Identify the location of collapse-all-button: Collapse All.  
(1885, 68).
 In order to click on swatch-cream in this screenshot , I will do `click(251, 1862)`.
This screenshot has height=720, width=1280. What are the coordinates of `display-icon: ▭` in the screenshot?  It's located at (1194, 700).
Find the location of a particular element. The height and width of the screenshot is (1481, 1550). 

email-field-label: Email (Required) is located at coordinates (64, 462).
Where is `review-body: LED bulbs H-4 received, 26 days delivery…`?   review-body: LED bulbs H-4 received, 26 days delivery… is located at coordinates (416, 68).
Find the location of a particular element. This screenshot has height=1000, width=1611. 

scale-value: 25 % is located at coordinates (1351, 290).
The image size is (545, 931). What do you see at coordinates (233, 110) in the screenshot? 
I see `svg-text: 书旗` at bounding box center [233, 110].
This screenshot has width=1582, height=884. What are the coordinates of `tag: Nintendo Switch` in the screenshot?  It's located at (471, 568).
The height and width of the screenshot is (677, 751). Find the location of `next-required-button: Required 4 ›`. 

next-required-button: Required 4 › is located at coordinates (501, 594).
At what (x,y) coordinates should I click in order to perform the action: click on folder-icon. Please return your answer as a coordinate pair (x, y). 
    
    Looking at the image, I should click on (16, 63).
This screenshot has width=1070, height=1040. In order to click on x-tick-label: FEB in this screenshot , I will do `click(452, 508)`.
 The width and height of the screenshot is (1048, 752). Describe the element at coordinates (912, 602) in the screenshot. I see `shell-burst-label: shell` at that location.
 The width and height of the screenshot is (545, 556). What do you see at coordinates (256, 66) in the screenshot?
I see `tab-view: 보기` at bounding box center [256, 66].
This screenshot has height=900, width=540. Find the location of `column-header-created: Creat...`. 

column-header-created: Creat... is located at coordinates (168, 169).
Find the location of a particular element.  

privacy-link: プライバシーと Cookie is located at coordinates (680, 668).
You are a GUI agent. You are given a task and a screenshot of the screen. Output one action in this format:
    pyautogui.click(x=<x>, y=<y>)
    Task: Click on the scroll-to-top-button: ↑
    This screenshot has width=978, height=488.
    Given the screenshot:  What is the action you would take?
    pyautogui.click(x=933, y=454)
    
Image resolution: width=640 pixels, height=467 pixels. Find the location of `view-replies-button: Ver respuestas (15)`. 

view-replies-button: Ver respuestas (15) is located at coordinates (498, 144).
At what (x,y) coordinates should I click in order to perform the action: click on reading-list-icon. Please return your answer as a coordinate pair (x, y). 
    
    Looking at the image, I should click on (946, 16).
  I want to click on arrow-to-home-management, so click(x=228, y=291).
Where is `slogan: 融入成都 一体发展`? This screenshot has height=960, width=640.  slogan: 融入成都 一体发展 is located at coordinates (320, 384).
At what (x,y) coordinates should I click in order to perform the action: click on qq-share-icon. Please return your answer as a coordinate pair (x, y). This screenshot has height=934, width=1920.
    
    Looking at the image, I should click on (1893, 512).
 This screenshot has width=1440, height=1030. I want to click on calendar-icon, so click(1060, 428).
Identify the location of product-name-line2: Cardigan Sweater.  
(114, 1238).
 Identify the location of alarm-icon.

# EXERCISE DIRECTIONS
Rewrite the listing above so that every occurrence of "Identify the location of" becomes "Locate", with nothing else altered.

# WRITTEN RESPONSE
Locate collapse-all-button: Collapse All.  
(1885, 68).
 In order to click on swatch-cream in this screenshot , I will do `click(251, 1862)`.
This screenshot has height=720, width=1280. What are the coordinates of `display-icon: ▭` in the screenshot?  It's located at (1194, 700).
Find the location of a particular element. The height and width of the screenshot is (1481, 1550). 

email-field-label: Email (Required) is located at coordinates (64, 462).
Where is `review-body: LED bulbs H-4 received, 26 days delivery…`?   review-body: LED bulbs H-4 received, 26 days delivery… is located at coordinates (416, 68).
Find the location of a particular element. This screenshot has height=1000, width=1611. 

scale-value: 25 % is located at coordinates (1351, 290).
The image size is (545, 931). What do you see at coordinates (233, 110) in the screenshot? 
I see `svg-text: 书旗` at bounding box center [233, 110].
This screenshot has width=1582, height=884. What are the coordinates of `tag: Nintendo Switch` in the screenshot?  It's located at (471, 568).
The height and width of the screenshot is (677, 751). Find the location of `next-required-button: Required 4 ›`. 

next-required-button: Required 4 › is located at coordinates (501, 594).
At what (x,y) coordinates should I click in order to perform the action: click on folder-icon. Please return your answer as a coordinate pair (x, y). 
    
    Looking at the image, I should click on (16, 63).
This screenshot has width=1070, height=1040. In order to click on x-tick-label: FEB in this screenshot , I will do `click(452, 508)`.
 The width and height of the screenshot is (1048, 752). Describe the element at coordinates (912, 602) in the screenshot. I see `shell-burst-label: shell` at that location.
 The width and height of the screenshot is (545, 556). What do you see at coordinates (256, 66) in the screenshot?
I see `tab-view: 보기` at bounding box center [256, 66].
This screenshot has height=900, width=540. Find the location of `column-header-created: Creat...`. 

column-header-created: Creat... is located at coordinates (168, 169).
Find the location of a particular element.  

privacy-link: プライバシーと Cookie is located at coordinates (680, 668).
You are a GUI agent. You are given a task and a screenshot of the screen. Output one action in this format:
    pyautogui.click(x=<x>, y=<y>)
    Task: Click on the scroll-to-top-button: ↑
    This screenshot has width=978, height=488.
    Given the screenshot:  What is the action you would take?
    pyautogui.click(x=933, y=454)
    
Image resolution: width=640 pixels, height=467 pixels. Find the location of `view-replies-button: Ver respuestas (15)`. 

view-replies-button: Ver respuestas (15) is located at coordinates (498, 144).
At what (x,y) coordinates should I click in order to perform the action: click on reading-list-icon. Please return your answer as a coordinate pair (x, y). 
    
    Looking at the image, I should click on (946, 16).
  I want to click on arrow-to-home-management, so click(x=228, y=291).
Where is `slogan: 融入成都 一体发展`? This screenshot has height=960, width=640.  slogan: 融入成都 一体发展 is located at coordinates (320, 384).
At what (x,y) coordinates should I click in order to perform the action: click on qq-share-icon. Please return your answer as a coordinate pair (x, y). This screenshot has height=934, width=1920.
    
    Looking at the image, I should click on (1893, 512).
 This screenshot has width=1440, height=1030. I want to click on calendar-icon, so click(1060, 428).
Locate product-name-line2: Cardigan Sweater.  
(114, 1238).
 Locate alarm-icon.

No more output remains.